ASSIGNMENT: Return all of the data verbatim, dropping any picture.

═══

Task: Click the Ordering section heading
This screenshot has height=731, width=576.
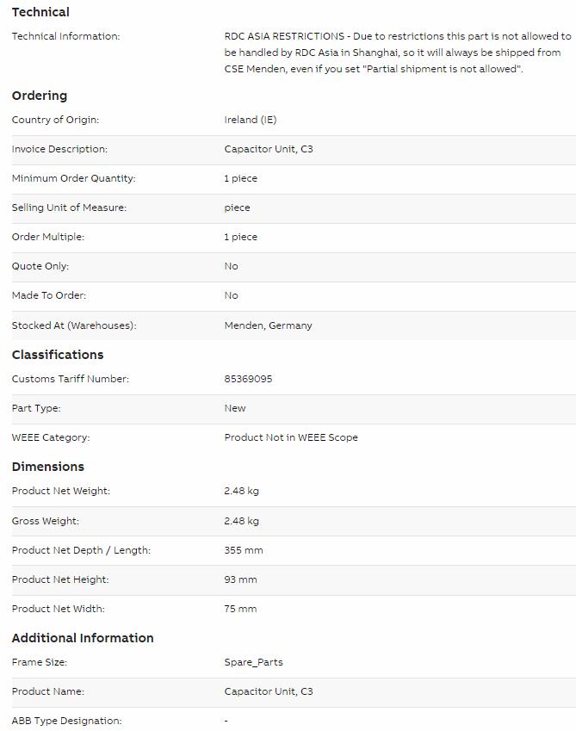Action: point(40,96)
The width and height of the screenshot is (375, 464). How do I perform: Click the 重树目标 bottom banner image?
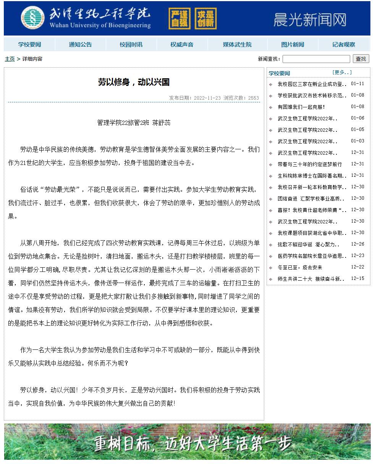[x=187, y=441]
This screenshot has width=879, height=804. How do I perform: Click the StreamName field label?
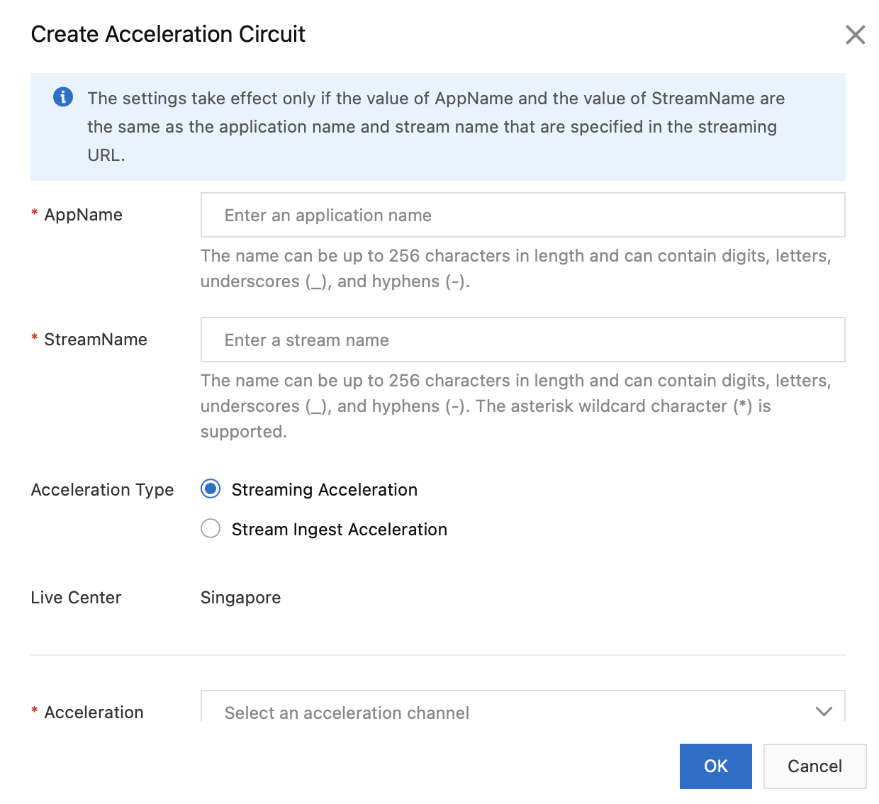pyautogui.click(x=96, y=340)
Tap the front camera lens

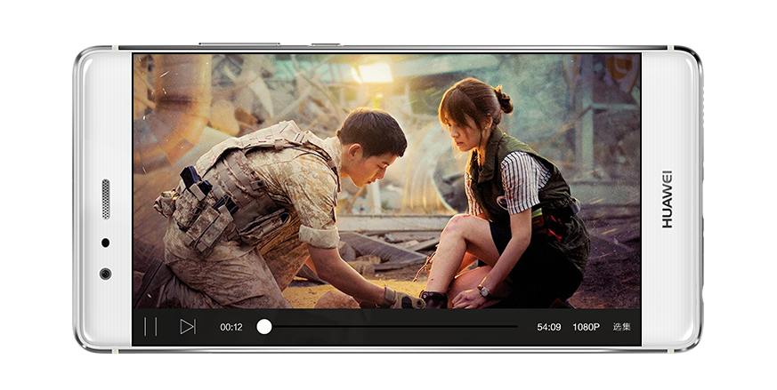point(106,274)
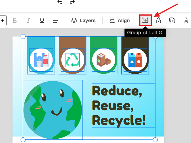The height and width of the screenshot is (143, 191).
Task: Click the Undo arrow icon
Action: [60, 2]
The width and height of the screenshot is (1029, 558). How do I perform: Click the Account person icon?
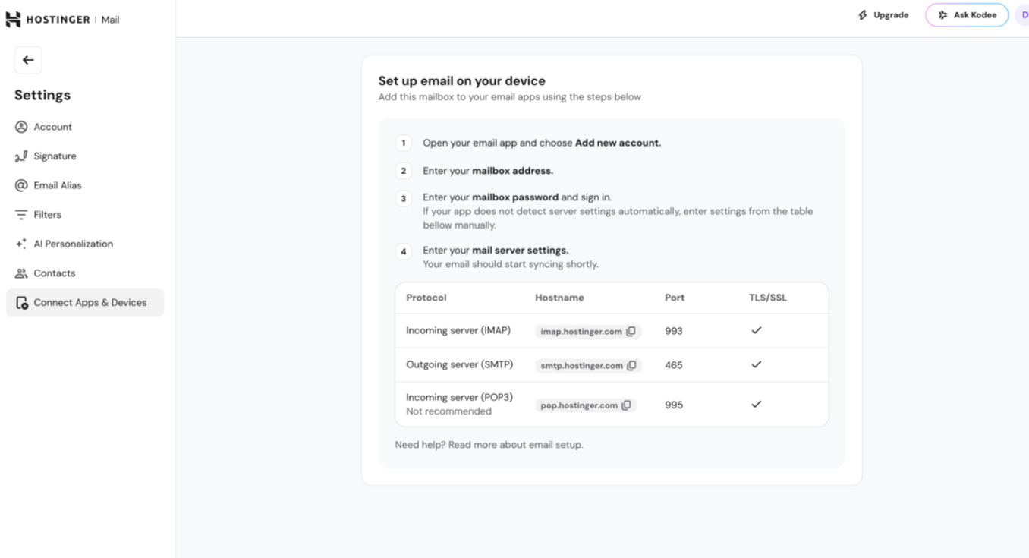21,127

═══

RESPONSE FOR THIS EXERCISE:
Task: Click the Ordering section heading
This screenshot has height=731, width=576.
Action: point(40,96)
The width and height of the screenshot is (375, 464). How do I perform: Click the 重树目标 bottom banner image?
[x=187, y=441]
This screenshot has width=879, height=804. How do I perform: Click the StreamName field label?
pyautogui.click(x=96, y=340)
Tap the front camera lens

point(106,274)
The height and width of the screenshot is (143, 191).
Task: Click the Undo arrow icon
Action: [60, 2]
The width and height of the screenshot is (1029, 558). How do I perform: Click the Account person icon?
21,127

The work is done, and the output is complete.